Tuesday, February 23, 2010

Galette des Rois / Kings' Cake


Traditionally, Galette des Rois is eaten on Epiphay, January 6th, to celebrate the day the Three Kings visited baby Jesus. Growing up in Texas, I'm more familiar with the New Orleans tradition of eating King Cake on Mardi Gras, which fell on February 16th this year. The New Orleans variation consists of a brioche dough filled with cinnamon sugar and topped with crystal sugar in the Mardi Gras colors of green, yellow, and purple, like this. The French version, on the other hand, is made from two disks of puff pastry filled with an almond cream filling, like this:


In an act of great cultural sacrilege, I made French-style Galette des Rois on Mardi Gras. After all, it's just as fattening as the New Orleans version, and that's what counts, right?

Galette des Rois is surprisingly easy to make once you have puff pastry on hand. I bravely made my own. You can also buy it ready-made, preferably the all-butter kind.

The filling for the cake is a mixture of pastry cream and almond cream. The recipe in Paris Sweets dictates 1/4 cup pastry cream to 3/4 cup almond cream. Clotilde of Chocolate & Zucchini prefers her filling to be only almond cream, since too much pastry cream imparts an overly rich, eggy taste. I thought 1:3 was a good ratio, especially I got the nice vanilla flavor from my vanilla-seed-studded pastry cream. I've been such a convert of using real vanilla beans since I made crème brûlée. The flavor of beans is so much more intense and balanced than bottled extracts.

Really, I should get a shirt that says "I bake with Real Vanilla".

The pastry cream is made by tempering egg yolks, cornstarch, and sugar with hot vanilla-infused milk, then cooking the custard over the stove until the starch sets. It's then cooled in a bowl of ice water (pictured below). I didn't have corn starch on hand, so I used potato starch, which has a lower gelling point. My pastry cream turned out more to be a creme anglais, but it was delicious nonetheless (there will be a much more extensive post on pasty creams at a later date, once I figure out how to get it to set properly). 


Almond cream, in comparison, is much more fool-proof. You just put all the ingredients (butter, confectioners' sugar, ground almonds, flour, starch, egg) in the food processor and blend until smooth. I learned that confectioners' sugar likes to fly everywhere, even more than flour. At least it doesn't melt upon touch like tiny shards of shaved chocolate that inevitably falls off the chopping board when you're chopping half a pound of chocolate by hand...

The almond cream comes together quite nicely, it's very creamy and smooth.


To make the Galette des Rois filling, mix together 1/4 cup pastry cream, 3/4 cup almond cream, and a good tablespoon of dark rum. I learned while studying for my wine certification that dark rum could either result from extensive oak aging (expensive) or added caramel (cheap). I wonder which camp my Meyer's rum falls into...
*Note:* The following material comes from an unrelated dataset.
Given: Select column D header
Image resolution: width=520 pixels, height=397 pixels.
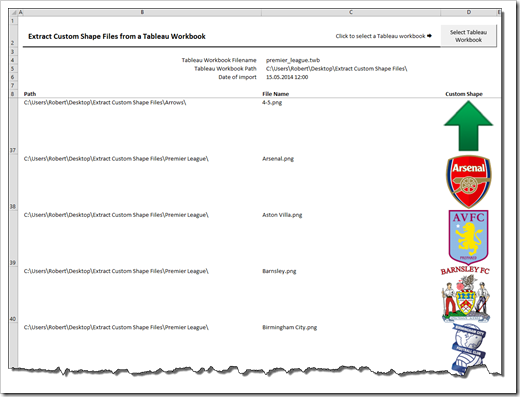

Once the filling is ready, the fun part starts. Roll out 7 oz of puff pastry into a 9 inch circle, and roll out another 7 oz of puff pastry into a 9.5 inch circle. Chill the circles before handling.

First, paint a 1-inch egg-wash border on the 9 inch circle, but don't go overboard. You don't want it squishing out the sides later.


Next, spoon the filling into the middle.


Then, cover the whole thing with the 9.5 inch circle. If you had a light hand with the egg wash, you shouldn't have egg oozing out the sides...


Cover the top with egg wash, taking care not to have it drip down the sides. Egg wash on the edge = glued-down pastry = no rise.


Finally, carve a pretty pattern on top and make a steam hole in the middle.

 

Chill the whole thing in the fridge for 30 minutes, then bake it at 475 F for 20 minutes, then 400 F for 40 minutes. It'll come out glorious and golden brown. It'll be tall too, if you were careful with the egg wash (I wasn't really, the pinched edges are where the egg wash was too heavy).


I had some leftover puff pastry and filling, so I made a second, smaller galette. In a moment of inspired creativity (or was it from smelling the rum?), I mashed half a ripe banana and mixed it into the filling. I also tried a lattice pattern on top.


I brought the larger galette to work, but the smaller one was greedily consumed at home. The fragrance of the banana paired very well with the rum and the rich buttery pastry. And it was so pretty, too! If you look closely, you can see the tiny specks of vanilla seeds in the filling.